A hateful, familiar chuckle rumbled like the approaching thunder; he looked up, torn between guilt and rage, but saw only the maidens cowering away from a shadow shape.
“How charming,” said von Rothbart.
CHAPTER NINETEEN
O
DILE felt the darkness of her father's presence only a moment before he laughed, by the way her skin crawled and the faint tug she felt toward a darker shape among the trees. She froze before he made his presence known; the flock responded to his cruel chuckle by shrinking away from him as Siegfried started and looked up. She shrank back into the shadows and cloaked her own presence from him. This might be a coward's move, but until she was certain he could drain no more power from her, she would not reveal herself. She could probably stand against his draw on the flock, but she was not certain she could withstand a direct attempt to steal her magic. If he did not know she was here, he could not mount a special trial on her.

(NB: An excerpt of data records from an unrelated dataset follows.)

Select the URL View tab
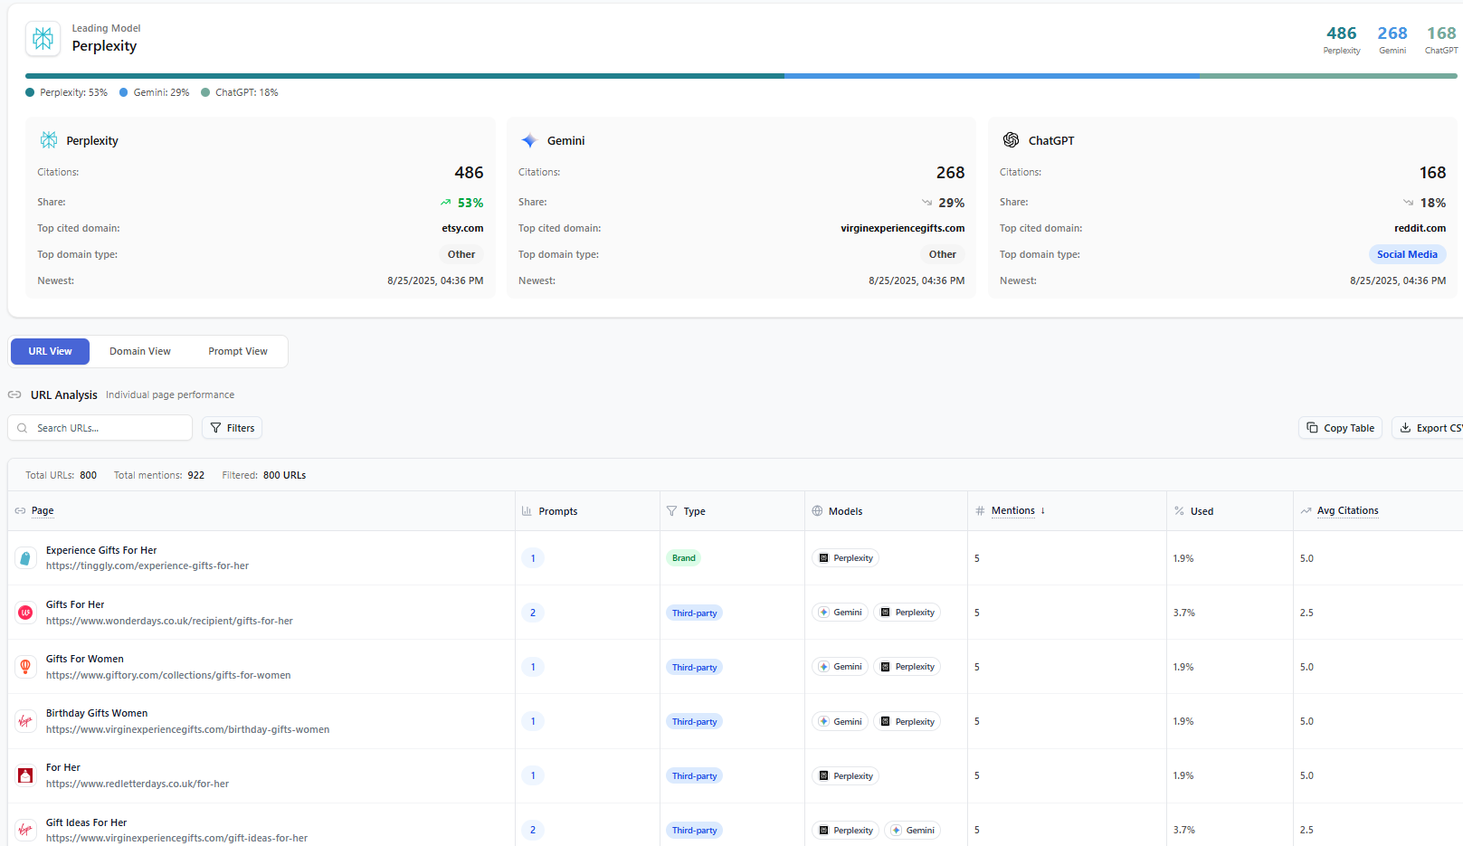Image resolution: width=1463 pixels, height=846 pixels. coord(50,351)
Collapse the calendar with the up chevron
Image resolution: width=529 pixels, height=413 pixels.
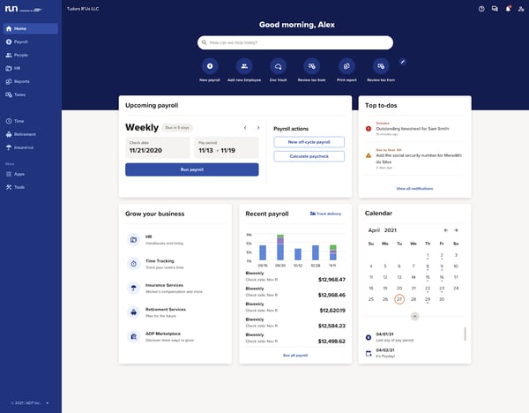(x=415, y=315)
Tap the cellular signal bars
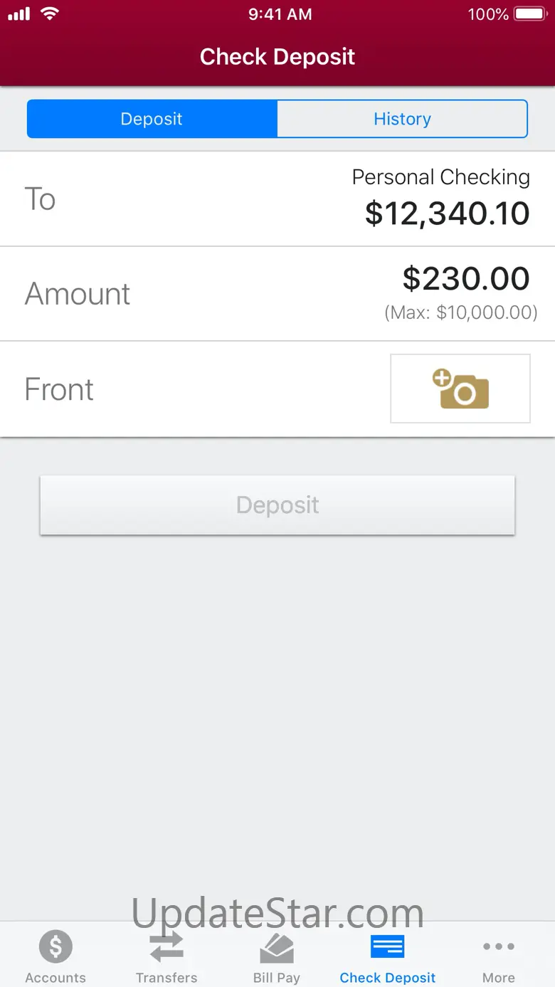Viewport: 555px width, 987px height. point(19,14)
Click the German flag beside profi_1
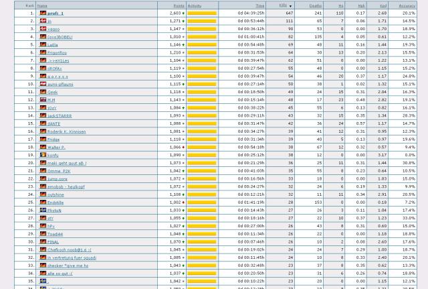This screenshot has height=289, width=428. click(43, 13)
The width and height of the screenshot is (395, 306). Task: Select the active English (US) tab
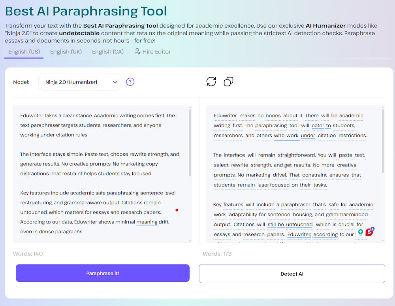coord(23,51)
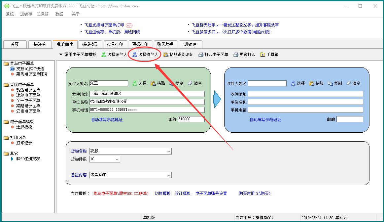The image size is (384, 222).
Task: Expand the 常用电子面单模板 dropdown
Action: 61,55
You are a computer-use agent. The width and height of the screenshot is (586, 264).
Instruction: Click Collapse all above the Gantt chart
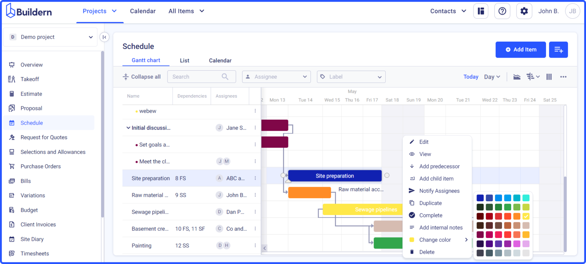tap(142, 76)
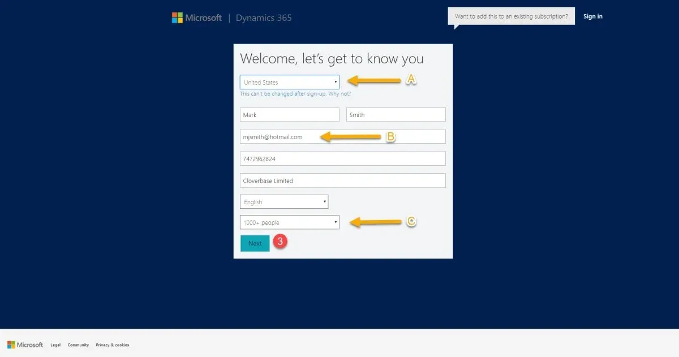Click into the phone number field 7472962824
Screen dimensions: 679x357
pos(343,159)
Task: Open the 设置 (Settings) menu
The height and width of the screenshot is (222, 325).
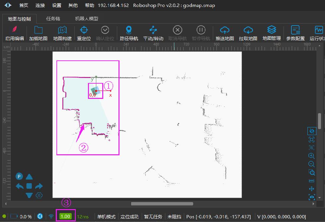Action: (57, 5)
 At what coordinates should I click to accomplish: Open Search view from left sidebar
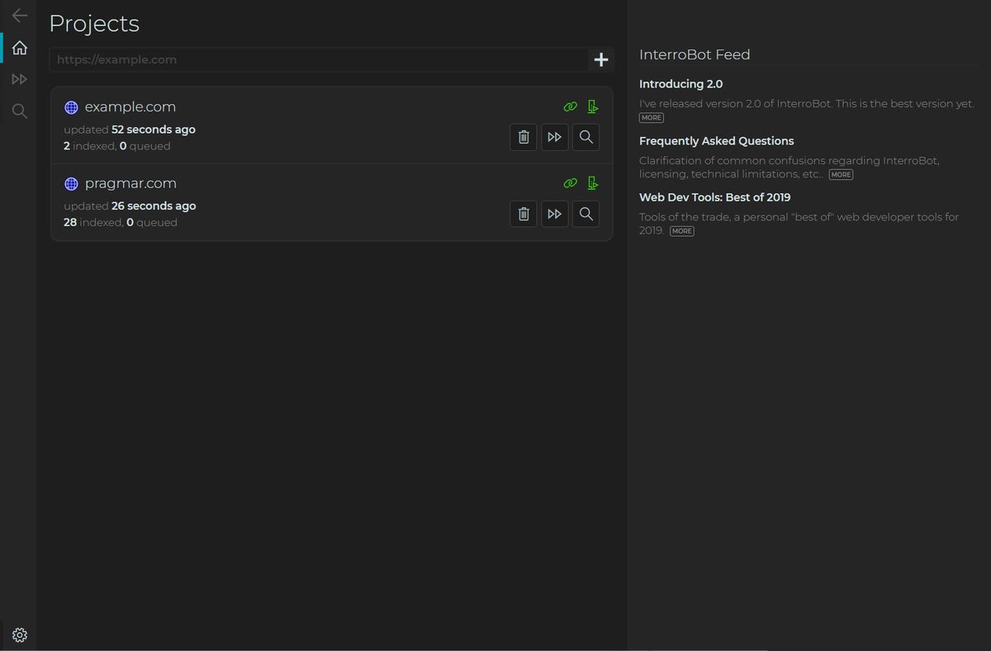coord(20,111)
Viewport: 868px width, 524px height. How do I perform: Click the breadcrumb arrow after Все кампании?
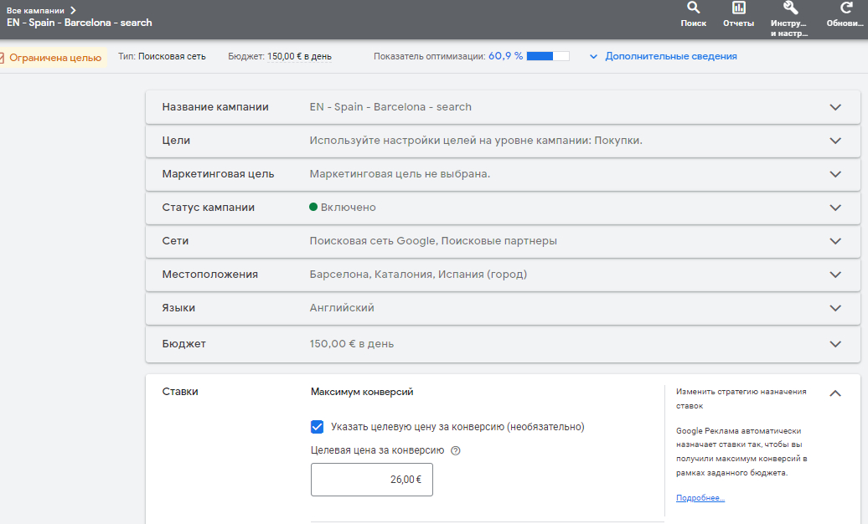[x=73, y=10]
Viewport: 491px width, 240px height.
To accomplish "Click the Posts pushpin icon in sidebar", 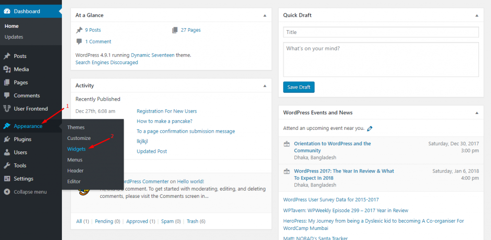I will [7, 56].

She sensed the pull on her increase as he
tried
to extract power from her—and from the others—but she resisted successfully. The pull increased. It felt exactly like a cord connecting Odile with her father, stretching tighter, tighter; she clutched the tree trunk and continued to resist, clenching her jaw and closing her eyes to concentrate. If she did not keep her wits about her, she would find herself answering the pull by coming out into the open.
It was tempting, so tempting, to sever the cord at that moment and let it snap back on him. That might have disoriented him long enough for the swans to flee. But doing that would surely reveal her presence, and it would have snapped back on
her
as well, and she was none too certain that she could absorb that shock. Such a tie worked both ways, and all actions at this point would have multiple repercussions.
If her father noticed her resistance, he made no sign. Perhaps he didn't; his attention was taken up with marshaling his powers and mocking the prince. Since he wasn't aware she was here, perhaps he marked down the resistance to putative distance from him.